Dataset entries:
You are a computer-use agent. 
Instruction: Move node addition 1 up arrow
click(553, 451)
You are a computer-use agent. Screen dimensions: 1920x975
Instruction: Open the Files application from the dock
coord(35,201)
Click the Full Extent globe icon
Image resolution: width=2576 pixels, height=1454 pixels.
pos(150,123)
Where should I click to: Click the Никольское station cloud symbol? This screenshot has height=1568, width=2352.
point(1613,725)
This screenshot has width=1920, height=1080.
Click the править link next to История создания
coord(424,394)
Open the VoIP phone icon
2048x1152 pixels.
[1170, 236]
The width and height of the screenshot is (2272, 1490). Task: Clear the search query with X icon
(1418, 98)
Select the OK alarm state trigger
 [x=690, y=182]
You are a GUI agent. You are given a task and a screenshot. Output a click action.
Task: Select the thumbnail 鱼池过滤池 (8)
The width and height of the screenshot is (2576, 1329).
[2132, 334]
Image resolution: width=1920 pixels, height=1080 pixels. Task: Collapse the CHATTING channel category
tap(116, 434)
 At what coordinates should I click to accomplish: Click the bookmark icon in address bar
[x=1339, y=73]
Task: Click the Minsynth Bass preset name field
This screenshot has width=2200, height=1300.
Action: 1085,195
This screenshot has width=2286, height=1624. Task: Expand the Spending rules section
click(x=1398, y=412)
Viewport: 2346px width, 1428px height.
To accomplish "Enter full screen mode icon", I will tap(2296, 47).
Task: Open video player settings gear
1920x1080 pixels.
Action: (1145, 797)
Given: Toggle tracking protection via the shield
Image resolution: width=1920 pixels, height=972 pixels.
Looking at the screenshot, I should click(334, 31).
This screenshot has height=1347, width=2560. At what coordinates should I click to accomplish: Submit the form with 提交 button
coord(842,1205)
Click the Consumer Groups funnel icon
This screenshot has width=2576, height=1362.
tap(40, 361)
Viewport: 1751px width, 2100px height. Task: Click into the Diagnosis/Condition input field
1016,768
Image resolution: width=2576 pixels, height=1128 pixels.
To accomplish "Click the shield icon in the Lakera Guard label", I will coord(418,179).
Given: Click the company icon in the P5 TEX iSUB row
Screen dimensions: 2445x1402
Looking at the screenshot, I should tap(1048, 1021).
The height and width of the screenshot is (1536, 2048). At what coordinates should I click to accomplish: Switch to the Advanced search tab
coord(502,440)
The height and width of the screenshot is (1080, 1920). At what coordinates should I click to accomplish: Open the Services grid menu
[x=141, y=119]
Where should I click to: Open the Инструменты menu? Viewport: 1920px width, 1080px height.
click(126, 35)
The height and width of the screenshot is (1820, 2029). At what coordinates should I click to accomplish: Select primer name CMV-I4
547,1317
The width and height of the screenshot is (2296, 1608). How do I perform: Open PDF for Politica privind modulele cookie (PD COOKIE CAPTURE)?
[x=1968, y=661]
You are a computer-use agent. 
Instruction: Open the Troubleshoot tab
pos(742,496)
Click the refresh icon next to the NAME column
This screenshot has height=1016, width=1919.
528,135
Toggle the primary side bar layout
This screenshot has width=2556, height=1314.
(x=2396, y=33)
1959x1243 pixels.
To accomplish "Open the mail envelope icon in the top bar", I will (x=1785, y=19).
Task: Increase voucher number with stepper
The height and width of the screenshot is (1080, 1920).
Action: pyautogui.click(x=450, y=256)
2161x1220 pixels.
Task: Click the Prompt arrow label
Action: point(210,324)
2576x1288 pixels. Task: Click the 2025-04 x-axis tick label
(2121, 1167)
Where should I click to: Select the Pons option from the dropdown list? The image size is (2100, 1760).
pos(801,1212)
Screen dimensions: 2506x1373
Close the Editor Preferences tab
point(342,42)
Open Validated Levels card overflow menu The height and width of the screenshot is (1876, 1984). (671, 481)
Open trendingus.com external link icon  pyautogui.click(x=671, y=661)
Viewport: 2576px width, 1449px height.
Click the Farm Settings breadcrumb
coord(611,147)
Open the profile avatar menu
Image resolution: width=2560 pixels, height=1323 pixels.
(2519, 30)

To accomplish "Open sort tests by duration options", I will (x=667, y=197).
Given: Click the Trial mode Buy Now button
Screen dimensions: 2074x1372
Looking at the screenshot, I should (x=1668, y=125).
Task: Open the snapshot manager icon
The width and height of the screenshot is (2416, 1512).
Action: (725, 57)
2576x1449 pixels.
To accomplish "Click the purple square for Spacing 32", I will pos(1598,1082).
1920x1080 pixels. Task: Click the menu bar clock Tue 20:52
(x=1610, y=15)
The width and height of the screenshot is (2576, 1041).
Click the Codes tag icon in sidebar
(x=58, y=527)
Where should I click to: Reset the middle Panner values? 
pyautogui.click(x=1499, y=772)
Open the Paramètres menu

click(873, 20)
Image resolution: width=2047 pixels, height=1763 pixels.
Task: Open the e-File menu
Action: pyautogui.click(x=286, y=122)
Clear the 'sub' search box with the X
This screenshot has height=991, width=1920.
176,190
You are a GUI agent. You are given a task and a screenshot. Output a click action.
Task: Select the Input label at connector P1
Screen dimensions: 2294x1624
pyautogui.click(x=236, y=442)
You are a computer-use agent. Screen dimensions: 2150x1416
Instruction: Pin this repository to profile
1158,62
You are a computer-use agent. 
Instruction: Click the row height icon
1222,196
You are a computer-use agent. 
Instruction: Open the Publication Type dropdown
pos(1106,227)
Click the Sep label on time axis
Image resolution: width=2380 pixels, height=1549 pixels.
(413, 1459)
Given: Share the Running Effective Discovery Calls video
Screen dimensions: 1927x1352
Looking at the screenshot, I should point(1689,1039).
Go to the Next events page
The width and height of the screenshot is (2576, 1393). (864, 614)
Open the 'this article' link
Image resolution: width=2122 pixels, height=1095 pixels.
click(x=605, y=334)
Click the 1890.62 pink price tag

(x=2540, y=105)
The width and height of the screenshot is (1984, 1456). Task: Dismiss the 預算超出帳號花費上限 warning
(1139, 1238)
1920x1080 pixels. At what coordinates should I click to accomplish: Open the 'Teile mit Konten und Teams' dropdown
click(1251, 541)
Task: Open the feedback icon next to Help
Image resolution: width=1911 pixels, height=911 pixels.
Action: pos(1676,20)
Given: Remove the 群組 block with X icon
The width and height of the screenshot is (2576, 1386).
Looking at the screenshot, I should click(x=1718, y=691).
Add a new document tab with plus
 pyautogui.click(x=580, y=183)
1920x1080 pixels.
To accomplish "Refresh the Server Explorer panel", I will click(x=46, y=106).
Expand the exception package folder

EXERCISE AIM: Retype only the stretch of lines above starting at the one with "Viewport: 2576px width, 1449px height." and stopping at the one with "2576x1449 pixels.", exactly as written, with both kept.

SOLUTION TO THIS EXERCISE:
Viewport: 2576px width, 1449px height.
Click the Farm Settings breadcrumb
coord(611,147)
Open the profile avatar menu
Image resolution: width=2560 pixels, height=1323 pixels.
(2519, 30)

To accomplish "Open sort tests by duration options", I will (x=667, y=197).
Given: Click the Trial mode Buy Now button
Screen dimensions: 2074x1372
Looking at the screenshot, I should (x=1668, y=125).
Task: Open the snapshot manager icon
The width and height of the screenshot is (2416, 1512).
Action: (725, 57)
2576x1449 pixels.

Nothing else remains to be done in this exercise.